Here are five things you should know about bid protests.

  1. A bid protest can win a contract—or lose one.

A protest can help you win an award. In a pre-award protest, you can challenge any unclear or unfair terms in a solicitation. In a post-award protest, you can challenge any unreasonable or unequal aspects of the evaluation of your proposal. If successful, a pre-award or post-award protest can help you win a contract.

But just as you can protest an evaluation, your competitors can also protest a contract awarded to your business.
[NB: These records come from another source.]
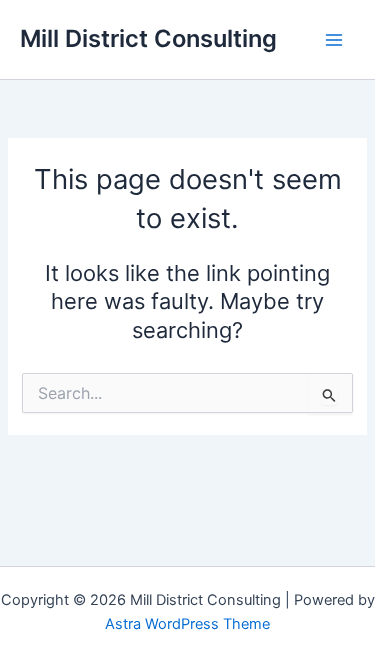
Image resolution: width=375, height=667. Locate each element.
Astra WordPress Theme (187, 624)
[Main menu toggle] (334, 40)
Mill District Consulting (148, 38)
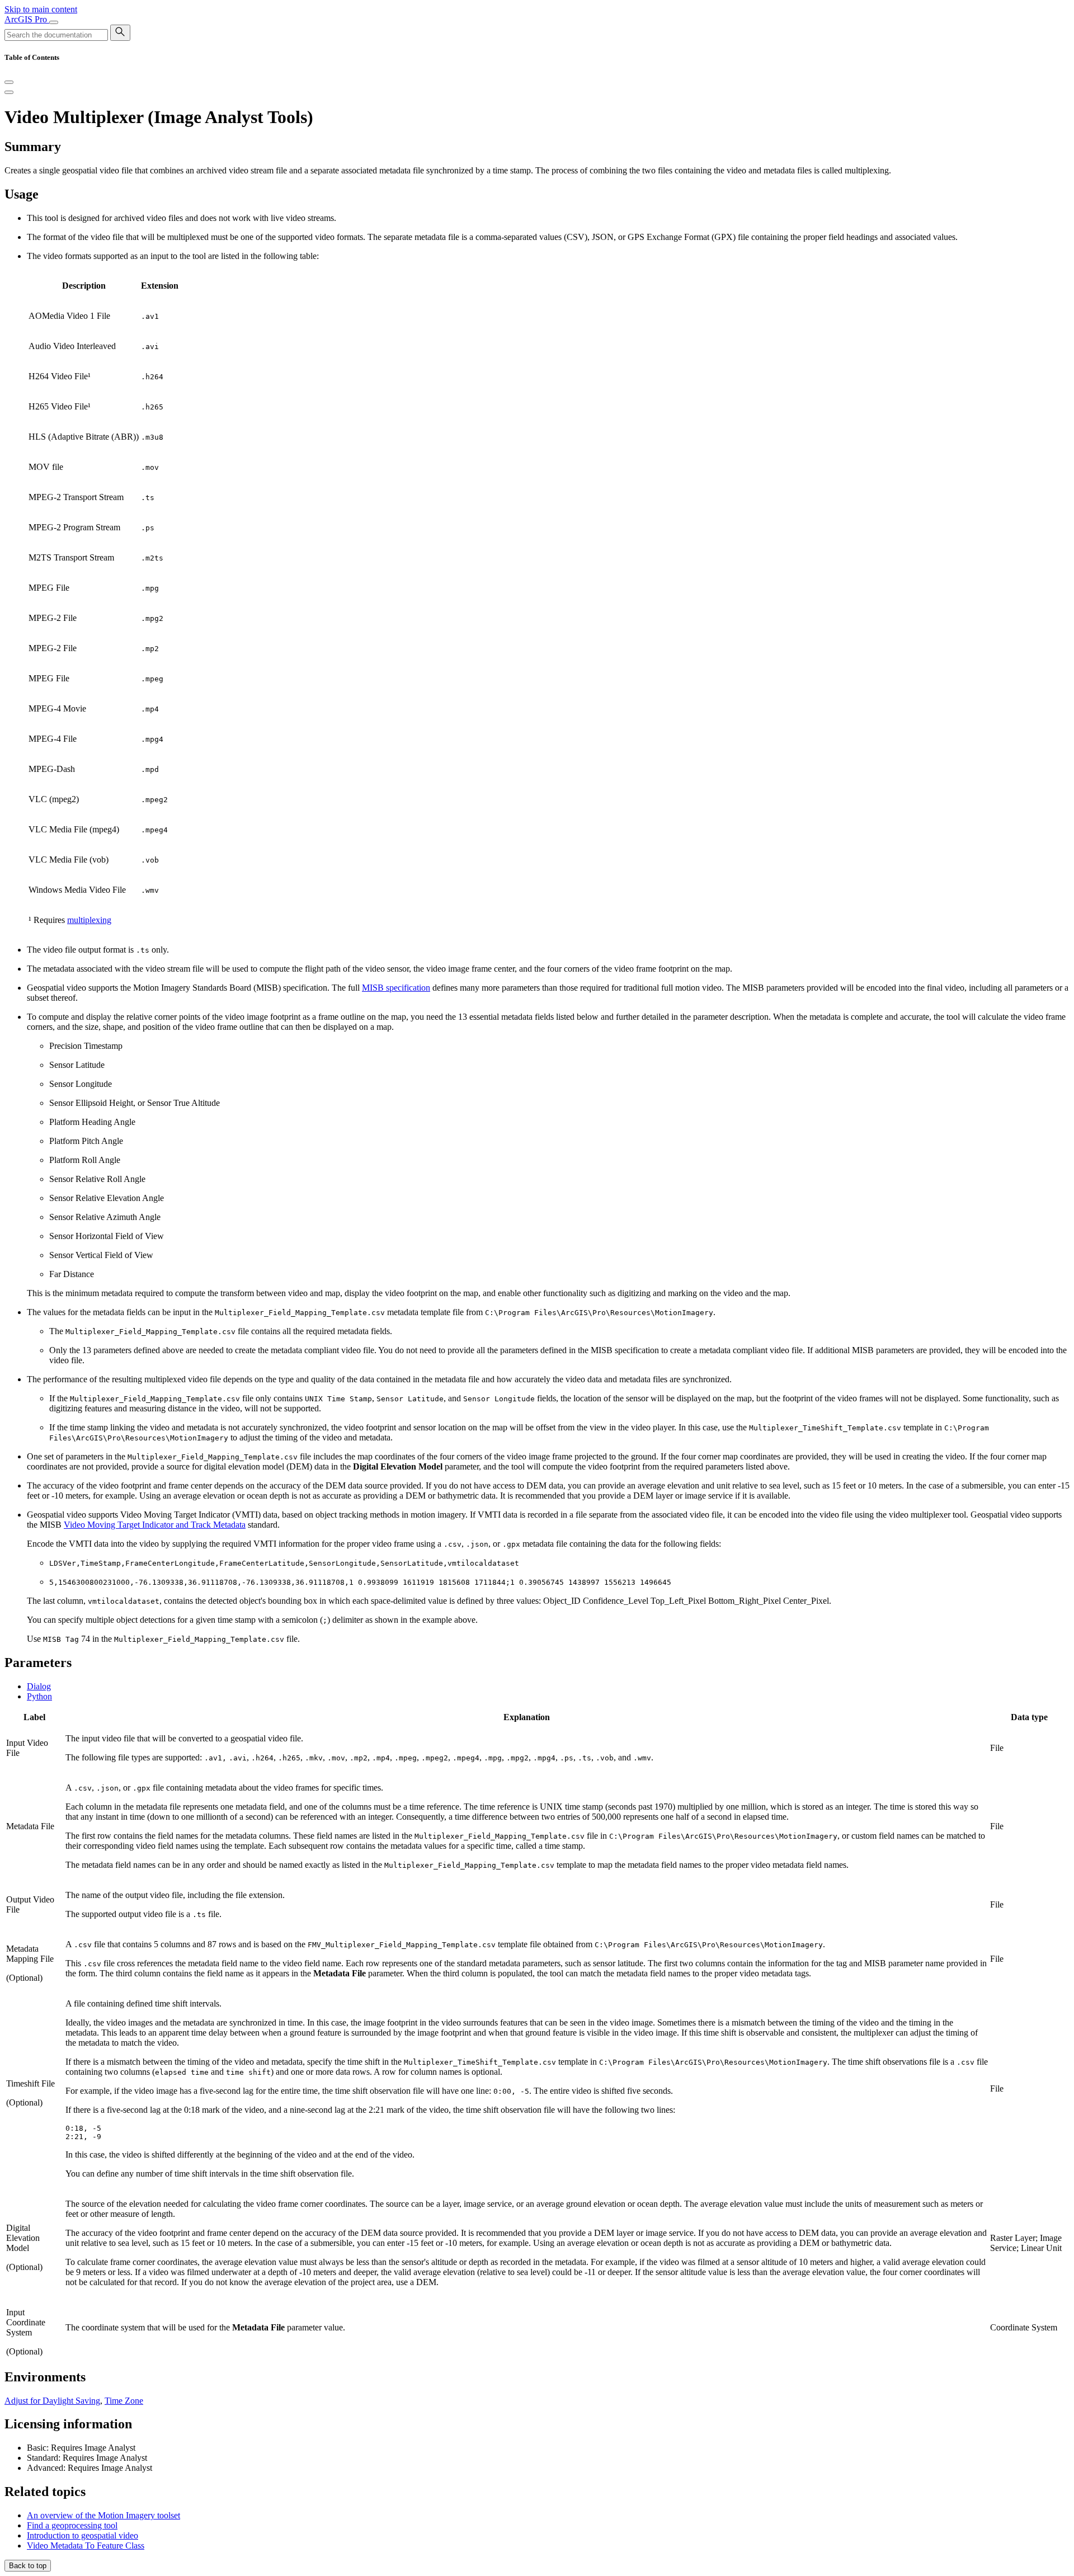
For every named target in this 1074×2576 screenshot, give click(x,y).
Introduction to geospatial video (82, 2535)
If so, it’s a good idea to intervene in the protest to help protect your award—the government won’t necessarily look out for your interests.

  1. You can file a bid protest with the agency, at the Government Accountability Office, or at the Court of Federal Claims.
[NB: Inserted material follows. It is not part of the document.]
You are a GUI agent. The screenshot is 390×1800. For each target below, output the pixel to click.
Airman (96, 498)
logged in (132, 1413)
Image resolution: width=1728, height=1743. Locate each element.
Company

Agency-level protests are the simplest and may be the least expensive option. Protesters simply file a written protest, and the agency itself provides its written decision.

GAO protests are perhaps the most common type of bid protest. After receiving the protest, the agency will file its response (and provide evaluation-related documentation, if the protester is represented by counsel). The protester then files a reply to the agency report (called “comments”) and, after briefing is completed, GAO will issue a written decision.

Going to court is a protester’s most forceful (and possibly the most expensive) option. But don’t anticipate a dramatic closing argument to convince a jury that the agency messed up the evaluation; much of the process is based on written briefing, the case will be heard by a judge instead of a jury, and oral arguments may be conducted by telephone.

  1. Act fast: bid protests can be waived if not timely filed.

No matter where you file a bid protest, you must do so by the applicable deadline. The bid protest deadline can be very short—in some cases, only ten days after you know (or should know) of the basis for protest. So act fast: even the most boneheaded or prejudicial evaluation errors probably won’t be considered if you don’t timely file your protest.

  1. You can represent yourself (but probably shouldn’t).

You don’t have to have counsel to file a protest with the agency or GAO. But you probably should, because procurement law is an intricate subject and self-represented protesters often struggle with technical nuances and substantive complexities. And if that’s not enough reason to seek representation, consider this: your counsel can get access to the confidential source selection information pertinent to the evaluation and award. In many cases, these documents hold the key to winning a protest.

  1. A bid protest can win you a contract.

Yes, this fifth point is the same as the first. But after spending significant time and resources into a proposal, you should consider whether it makes sense to devote still more to a bid protest. In some cases, it won’t. But in others, filing a protest might help win your business a contract. In fact, according to GAO’s most recent report, protesters received a positive outcome (either through voluntary corrective action or a sustained protest) in 46% of the actions filed in 2016.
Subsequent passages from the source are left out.